Mockingjay, I Hate You

The last book of the Hunger Games series was a disappointment.

It wasn't just that I thought Katniss ended up with the wrong guy.  I mean, real life happens like that, right?  But she had to end up with Haymitch, the drunk who was a few decades her senior.  And that was even after he killed her mother in a drunken rage.  I suppose it's a good lesson in forgiveness.  But did she learn anything?  She just became a drunk herself and married him because he was the only one willing to try to repopulate District 12 after it was burned to the ground.  It certainly made me re-analyze every conversation with Haymitch in the last 2 books when he finally confessed, in the closing pages of book 3, that he'd always been attracted to Katniss.

When Peeta was killed in battle by a mutt that was a 12-foot tall mockingjay with a lizard tail and eyes remarkably similar to Gale's, I thought, "Well, I suppose it's best they didn't end up together, anyway."
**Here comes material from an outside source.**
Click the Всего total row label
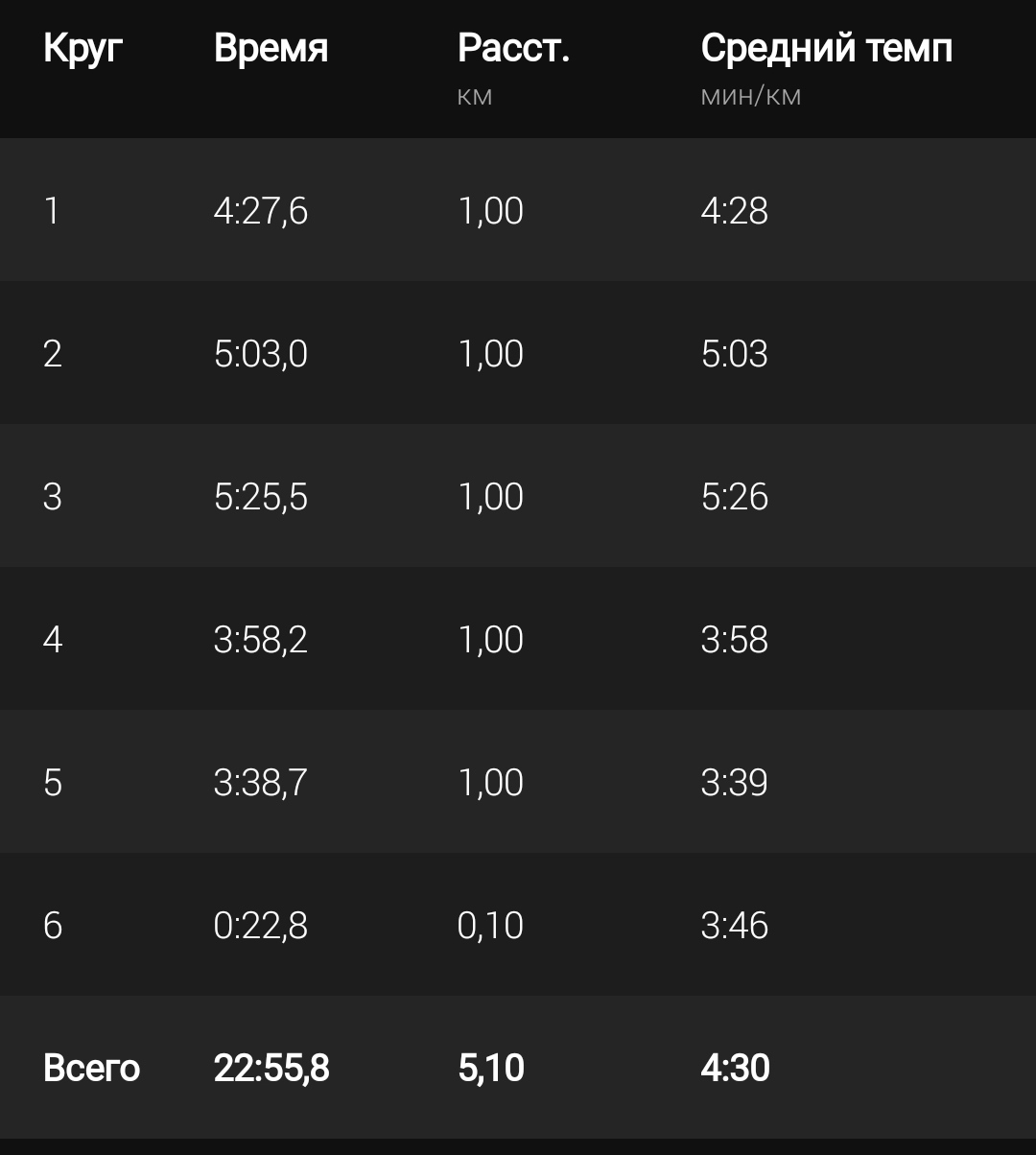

And Gale wasn't such a jerk after all.  I was grateful for that development above all others.  He showed such kindness, and such composure under pressure.  He downed people with his arrows and then prayed over their bodies.  Every time!  It brought in an element of the spiritual that I wasn't expecting.  When Peeta died, I thought, "Oh, good!  Katniss and Gale will end up together!"  But in the end I respected Gale's choice to become a celibate monk, roaming from shattered district to shattered district, spreading the message of the Gospel.  Go, Gale!

The stolen kiss between President Snow and President Coin, leader of the Rebel movement, was unexpected.  I couldn't decide if it was a genuine kiss or not.  I mean, I think it was, but then she stabbed him through the heart so that she could take over power.  And that kinda muddied the waters a little.  The peek we get of her tattoo, the one that was probably a profile shot of President Snow, or "George, my Love," as she calls him, decided for me:  She really did love him.  It's a sad tale of tortured love.

But the part that disappointed me the MOST was that Katniss was still a whiner.  I tired of her seemingly endless indecision and self-pity.  Not saying I would have handled it better, but I hope I wouldn't have married a drunk in the end as a way to run away from it all.  Ah, who am I kidding?  I would have ended up a drunk, too. 

Suzanne Collins, couldn't you have answered some of the questions you brought up in books 1 and 2?  No?  Did you know YOURSELF what the answers were?  I'm starting to think that you didn't.  Bummer.